-------- Data provided

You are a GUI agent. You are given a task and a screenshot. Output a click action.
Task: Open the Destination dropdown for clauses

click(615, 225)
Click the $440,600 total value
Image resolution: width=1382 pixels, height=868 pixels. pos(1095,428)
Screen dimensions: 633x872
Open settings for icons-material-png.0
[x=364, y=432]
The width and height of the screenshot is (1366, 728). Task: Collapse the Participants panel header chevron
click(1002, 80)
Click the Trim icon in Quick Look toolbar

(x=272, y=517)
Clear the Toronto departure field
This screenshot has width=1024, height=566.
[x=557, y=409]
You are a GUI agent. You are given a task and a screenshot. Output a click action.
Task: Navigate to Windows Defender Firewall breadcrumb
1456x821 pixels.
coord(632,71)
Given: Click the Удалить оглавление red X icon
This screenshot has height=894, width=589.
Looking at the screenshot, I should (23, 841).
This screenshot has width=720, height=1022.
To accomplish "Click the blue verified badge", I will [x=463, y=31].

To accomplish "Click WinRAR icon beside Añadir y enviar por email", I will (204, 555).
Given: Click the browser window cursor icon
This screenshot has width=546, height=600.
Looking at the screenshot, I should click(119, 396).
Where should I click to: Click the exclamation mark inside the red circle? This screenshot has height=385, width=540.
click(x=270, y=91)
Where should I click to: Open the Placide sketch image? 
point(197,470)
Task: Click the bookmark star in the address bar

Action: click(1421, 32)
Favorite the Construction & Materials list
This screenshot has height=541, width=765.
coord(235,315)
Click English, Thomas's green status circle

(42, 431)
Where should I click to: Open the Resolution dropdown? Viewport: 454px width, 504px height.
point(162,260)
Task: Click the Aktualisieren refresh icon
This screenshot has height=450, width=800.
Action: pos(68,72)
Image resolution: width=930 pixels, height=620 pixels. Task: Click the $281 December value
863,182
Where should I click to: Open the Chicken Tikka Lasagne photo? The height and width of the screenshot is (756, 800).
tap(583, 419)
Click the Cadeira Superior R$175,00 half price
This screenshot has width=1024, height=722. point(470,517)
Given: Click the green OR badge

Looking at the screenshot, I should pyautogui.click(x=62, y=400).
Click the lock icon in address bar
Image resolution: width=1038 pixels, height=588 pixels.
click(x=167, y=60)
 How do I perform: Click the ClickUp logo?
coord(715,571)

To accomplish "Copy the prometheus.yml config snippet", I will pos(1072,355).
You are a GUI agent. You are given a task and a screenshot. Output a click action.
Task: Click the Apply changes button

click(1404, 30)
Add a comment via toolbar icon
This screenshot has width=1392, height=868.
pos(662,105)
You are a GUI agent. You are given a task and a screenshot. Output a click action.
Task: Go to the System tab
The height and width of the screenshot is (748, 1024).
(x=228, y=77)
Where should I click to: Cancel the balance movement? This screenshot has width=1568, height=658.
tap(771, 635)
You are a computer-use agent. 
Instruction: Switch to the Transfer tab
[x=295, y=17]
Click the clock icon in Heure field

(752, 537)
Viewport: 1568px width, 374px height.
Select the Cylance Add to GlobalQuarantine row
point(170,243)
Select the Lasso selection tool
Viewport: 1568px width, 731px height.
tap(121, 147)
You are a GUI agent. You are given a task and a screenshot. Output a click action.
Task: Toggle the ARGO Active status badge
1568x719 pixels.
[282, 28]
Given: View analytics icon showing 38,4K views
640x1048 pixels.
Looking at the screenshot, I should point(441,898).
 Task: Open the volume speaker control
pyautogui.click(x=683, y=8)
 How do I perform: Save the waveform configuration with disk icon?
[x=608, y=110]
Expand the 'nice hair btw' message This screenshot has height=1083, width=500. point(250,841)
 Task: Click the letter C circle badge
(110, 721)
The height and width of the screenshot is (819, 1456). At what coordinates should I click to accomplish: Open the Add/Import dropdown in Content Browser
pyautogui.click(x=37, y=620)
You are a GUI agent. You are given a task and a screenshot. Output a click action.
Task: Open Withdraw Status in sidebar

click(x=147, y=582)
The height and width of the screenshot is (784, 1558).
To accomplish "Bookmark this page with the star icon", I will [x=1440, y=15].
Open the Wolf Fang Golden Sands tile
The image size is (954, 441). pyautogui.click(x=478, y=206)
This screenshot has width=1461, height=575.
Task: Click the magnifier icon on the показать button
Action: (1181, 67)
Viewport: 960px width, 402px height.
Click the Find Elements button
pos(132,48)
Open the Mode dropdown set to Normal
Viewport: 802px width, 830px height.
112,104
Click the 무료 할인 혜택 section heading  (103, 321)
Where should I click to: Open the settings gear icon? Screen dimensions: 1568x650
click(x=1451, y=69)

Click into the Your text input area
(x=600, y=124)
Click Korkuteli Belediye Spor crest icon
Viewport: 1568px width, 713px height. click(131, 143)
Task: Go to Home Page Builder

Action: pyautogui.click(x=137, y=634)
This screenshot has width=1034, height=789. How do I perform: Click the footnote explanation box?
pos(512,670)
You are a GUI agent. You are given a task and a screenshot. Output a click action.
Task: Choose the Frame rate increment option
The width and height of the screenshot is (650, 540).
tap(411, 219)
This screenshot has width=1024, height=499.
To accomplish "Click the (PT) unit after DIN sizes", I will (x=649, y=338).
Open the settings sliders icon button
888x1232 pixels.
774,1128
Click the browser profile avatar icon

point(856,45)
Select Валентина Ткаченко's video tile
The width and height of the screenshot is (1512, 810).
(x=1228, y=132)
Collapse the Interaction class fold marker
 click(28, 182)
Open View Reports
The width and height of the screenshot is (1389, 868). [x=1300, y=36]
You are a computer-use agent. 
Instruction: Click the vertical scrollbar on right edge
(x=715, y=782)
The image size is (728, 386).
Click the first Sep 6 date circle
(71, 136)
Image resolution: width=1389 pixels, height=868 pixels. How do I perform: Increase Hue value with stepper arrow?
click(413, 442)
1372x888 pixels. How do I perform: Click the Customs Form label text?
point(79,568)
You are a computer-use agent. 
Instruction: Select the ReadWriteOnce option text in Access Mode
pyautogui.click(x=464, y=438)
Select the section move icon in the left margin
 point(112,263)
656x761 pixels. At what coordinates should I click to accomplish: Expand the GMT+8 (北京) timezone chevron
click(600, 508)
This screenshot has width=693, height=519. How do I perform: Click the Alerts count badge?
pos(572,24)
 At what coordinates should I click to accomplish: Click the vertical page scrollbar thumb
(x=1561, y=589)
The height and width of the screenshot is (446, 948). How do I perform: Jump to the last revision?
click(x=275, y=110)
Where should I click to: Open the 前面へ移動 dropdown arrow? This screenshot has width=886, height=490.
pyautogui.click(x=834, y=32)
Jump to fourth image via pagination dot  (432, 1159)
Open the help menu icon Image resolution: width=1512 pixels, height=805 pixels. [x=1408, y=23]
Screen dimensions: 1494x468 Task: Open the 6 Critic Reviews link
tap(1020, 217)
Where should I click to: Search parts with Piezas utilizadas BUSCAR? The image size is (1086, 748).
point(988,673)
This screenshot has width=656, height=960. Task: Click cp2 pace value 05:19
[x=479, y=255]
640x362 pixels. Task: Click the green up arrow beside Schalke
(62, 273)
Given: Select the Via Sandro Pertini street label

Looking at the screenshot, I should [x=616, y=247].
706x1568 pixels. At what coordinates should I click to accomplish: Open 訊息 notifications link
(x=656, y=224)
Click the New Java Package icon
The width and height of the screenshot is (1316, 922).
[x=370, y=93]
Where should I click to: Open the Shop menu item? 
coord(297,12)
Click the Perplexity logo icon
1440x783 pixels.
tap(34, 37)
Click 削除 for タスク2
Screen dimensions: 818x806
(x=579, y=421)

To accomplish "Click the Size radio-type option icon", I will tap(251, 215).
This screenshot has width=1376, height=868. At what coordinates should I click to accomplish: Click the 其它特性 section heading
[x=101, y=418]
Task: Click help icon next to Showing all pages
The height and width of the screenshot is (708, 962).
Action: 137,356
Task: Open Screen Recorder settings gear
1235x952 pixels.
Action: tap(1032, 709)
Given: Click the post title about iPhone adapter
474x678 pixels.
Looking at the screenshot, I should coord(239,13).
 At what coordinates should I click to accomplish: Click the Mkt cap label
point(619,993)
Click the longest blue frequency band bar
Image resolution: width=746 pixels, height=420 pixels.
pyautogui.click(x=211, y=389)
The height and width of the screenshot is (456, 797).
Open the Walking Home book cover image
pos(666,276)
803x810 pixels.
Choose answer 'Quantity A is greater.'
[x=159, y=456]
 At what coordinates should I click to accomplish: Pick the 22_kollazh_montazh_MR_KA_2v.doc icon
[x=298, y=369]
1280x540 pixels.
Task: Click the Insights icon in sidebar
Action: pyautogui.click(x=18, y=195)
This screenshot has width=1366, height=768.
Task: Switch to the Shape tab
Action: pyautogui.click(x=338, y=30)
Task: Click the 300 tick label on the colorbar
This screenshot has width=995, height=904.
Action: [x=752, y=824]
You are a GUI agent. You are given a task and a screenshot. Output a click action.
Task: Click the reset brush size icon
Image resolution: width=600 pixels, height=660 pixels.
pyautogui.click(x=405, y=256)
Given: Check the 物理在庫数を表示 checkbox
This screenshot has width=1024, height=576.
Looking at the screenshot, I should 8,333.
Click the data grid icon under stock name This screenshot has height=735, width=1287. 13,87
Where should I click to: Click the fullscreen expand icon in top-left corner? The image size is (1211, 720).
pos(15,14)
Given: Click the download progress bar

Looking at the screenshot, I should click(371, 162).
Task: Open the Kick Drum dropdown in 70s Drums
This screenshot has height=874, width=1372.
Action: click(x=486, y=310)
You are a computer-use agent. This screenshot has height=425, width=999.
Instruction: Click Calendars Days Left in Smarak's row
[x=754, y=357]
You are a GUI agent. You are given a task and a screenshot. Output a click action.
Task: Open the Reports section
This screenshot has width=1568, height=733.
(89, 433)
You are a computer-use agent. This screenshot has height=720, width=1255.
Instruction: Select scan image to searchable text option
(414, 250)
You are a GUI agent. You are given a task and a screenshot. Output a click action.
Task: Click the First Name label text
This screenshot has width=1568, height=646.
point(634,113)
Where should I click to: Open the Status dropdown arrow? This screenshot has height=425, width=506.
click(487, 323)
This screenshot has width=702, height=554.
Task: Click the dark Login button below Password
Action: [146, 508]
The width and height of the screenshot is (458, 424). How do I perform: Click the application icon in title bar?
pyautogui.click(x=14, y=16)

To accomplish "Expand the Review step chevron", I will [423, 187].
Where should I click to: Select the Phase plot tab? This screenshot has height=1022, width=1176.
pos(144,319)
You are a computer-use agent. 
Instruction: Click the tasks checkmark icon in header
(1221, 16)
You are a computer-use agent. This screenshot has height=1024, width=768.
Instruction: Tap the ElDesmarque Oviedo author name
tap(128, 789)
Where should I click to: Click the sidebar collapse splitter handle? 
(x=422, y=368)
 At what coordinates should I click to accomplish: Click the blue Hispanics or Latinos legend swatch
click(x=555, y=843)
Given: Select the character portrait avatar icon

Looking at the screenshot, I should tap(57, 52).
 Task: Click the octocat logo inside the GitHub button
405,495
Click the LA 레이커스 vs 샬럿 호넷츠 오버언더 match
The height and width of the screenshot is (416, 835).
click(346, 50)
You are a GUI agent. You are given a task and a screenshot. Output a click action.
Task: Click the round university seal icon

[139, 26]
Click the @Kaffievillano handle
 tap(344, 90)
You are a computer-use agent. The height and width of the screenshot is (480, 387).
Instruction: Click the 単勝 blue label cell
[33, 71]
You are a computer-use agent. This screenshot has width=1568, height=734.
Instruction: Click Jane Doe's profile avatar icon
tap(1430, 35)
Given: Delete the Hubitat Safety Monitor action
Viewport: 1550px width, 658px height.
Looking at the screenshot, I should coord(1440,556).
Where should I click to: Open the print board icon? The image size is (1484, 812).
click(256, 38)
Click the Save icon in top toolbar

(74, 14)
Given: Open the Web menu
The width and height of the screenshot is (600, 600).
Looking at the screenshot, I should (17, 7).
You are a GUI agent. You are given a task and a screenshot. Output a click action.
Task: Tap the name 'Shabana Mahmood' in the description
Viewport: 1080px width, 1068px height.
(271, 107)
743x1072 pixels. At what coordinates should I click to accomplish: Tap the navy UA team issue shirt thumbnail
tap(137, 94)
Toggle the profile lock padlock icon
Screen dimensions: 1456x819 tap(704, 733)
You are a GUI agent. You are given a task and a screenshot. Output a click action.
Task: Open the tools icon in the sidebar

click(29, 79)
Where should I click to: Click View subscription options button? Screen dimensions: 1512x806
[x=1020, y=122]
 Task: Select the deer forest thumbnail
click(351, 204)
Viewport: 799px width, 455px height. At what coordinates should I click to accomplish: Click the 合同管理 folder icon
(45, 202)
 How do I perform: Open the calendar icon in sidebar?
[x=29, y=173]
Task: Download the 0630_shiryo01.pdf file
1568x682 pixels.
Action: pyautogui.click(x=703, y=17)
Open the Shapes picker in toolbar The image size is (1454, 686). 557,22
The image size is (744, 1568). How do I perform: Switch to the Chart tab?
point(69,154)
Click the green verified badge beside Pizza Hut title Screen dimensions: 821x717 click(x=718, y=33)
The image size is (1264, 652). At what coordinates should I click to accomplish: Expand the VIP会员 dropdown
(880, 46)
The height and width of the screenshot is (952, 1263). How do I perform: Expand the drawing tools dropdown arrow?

----------------

Show every line above that contains the string "beside". Case counts.

To accomplish "Click WinRAR icon beside Añadir y enviar por email", I will (204, 555).
640x362 pixels. Task: Click the green up arrow beside Schalke
Click the green verified badge beside Pizza Hut title Screen dimensions: 821x717 click(x=718, y=33)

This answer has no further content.